Pasqua a Caltagirone: l'arte ceramica tra riti e tradizioni
Al Carcere borbonico la mostra di Velardita. Al Museo del territorio riflettori accesi sui "panareddi" e i misteri della Passione.
Caltagirone celebra la Pasqua 2026 con un trittico di esposizioni d’eccezione che fondono fede, artigianato e inclusione. Presso il Museo del territorio (Corte Capitaniale), sono già visitabili due mostre a ingresso gratuito. La prima, "Panareddi - Tra Rito e Arte" (fino al 12 aprile), omaggia il tipico dolce pasquale: un percorso corale che vede protagoniste donne custodi della tradizione, artisti e persone con disabilità, uniti nel segno della creatività identitaria.

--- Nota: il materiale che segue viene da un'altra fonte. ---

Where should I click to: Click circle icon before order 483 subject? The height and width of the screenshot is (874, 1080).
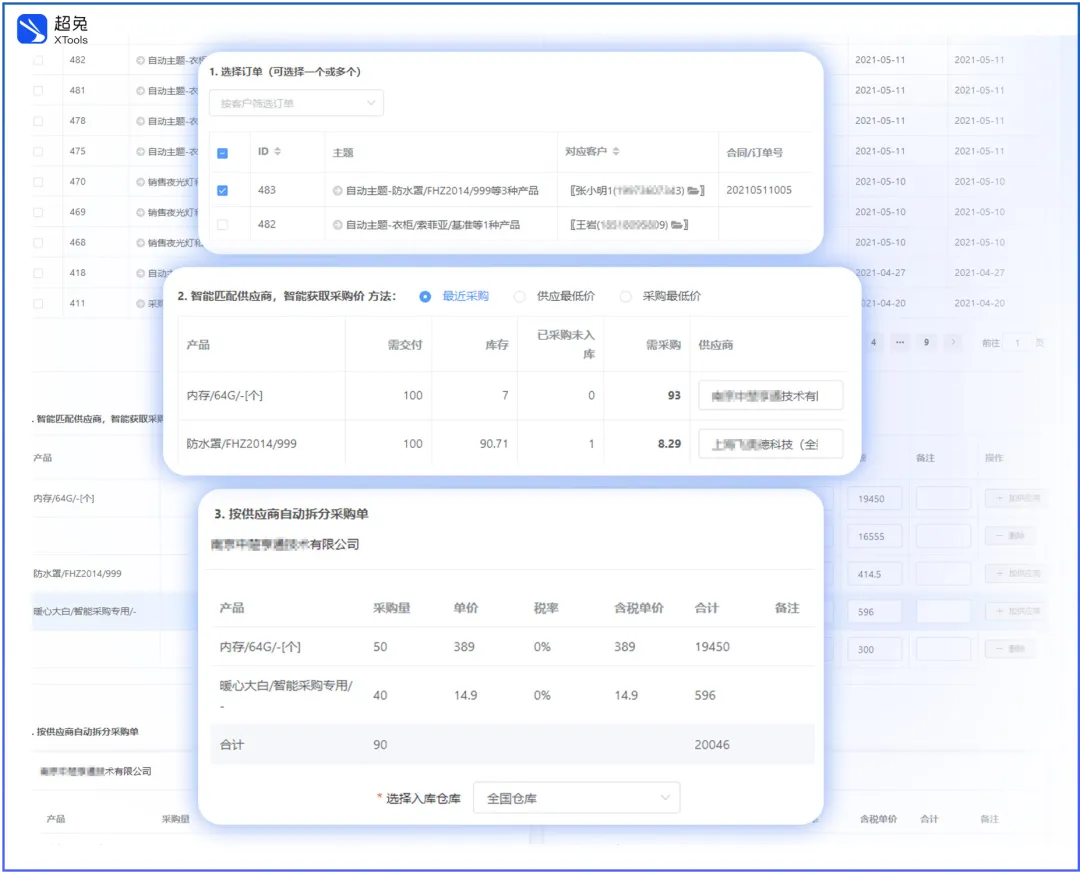click(x=338, y=191)
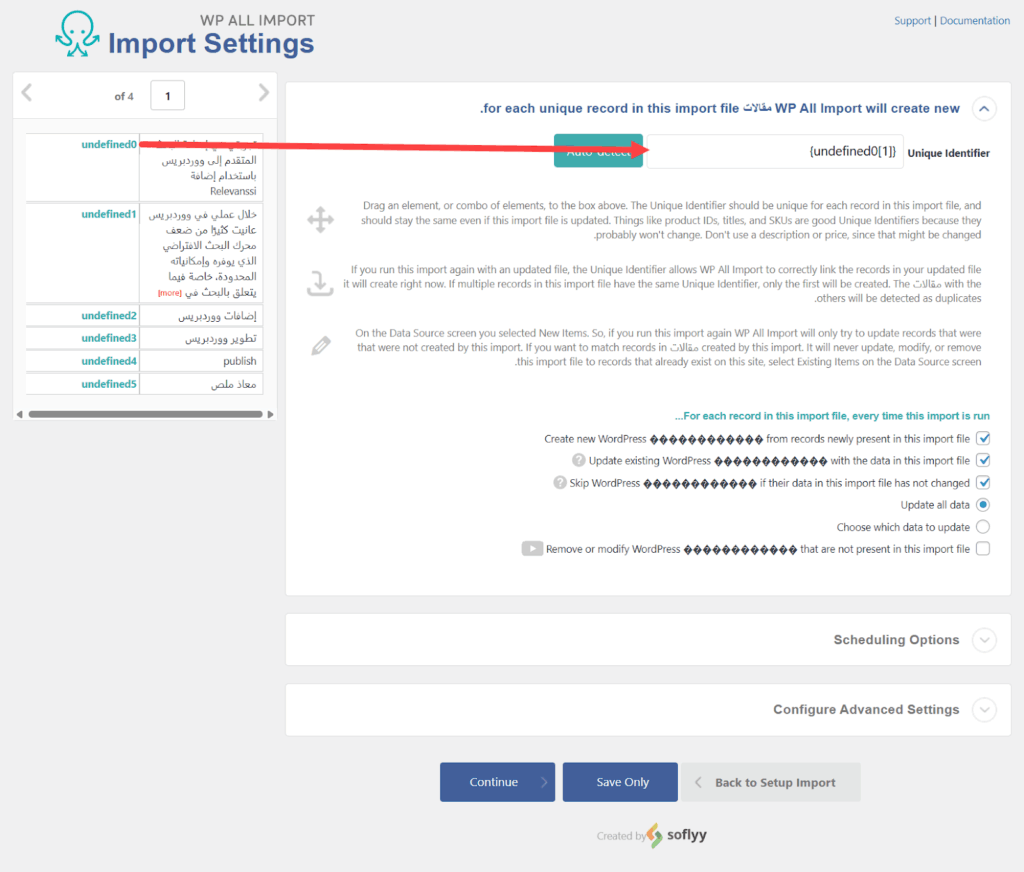Click the horizontal scrollbar in preview panel
This screenshot has width=1024, height=872.
[140, 414]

La seconda esposizione, “Passio et Resurrectio – I Misteri Svelati” (fino al 26 aprile), curata dalla Pro Loco e allestita da Titti Metrico, propone un viaggio meditativo attraverso la Passione di Cristo. Protagoniste le iconiche figurine in terracotta, disposte in un "corridoio rituale" che guida il visitatore dal buio del dolore alla luce della Risurrezione. Presso il Carcere borbonico, la mostra “Terra e Forma”. Curata dall'assessore Claudio Lo Monaco, l'esposizione celebra i 40 anni di carriera del maestro Vincenzo Velardita. Un’antologia di opere in argilla e ceramica Raku che spazia dai presepi a statue monumentali come quella di Dante, testimoniando la profondità dell'animo umano attraverso l’arte figurinaia.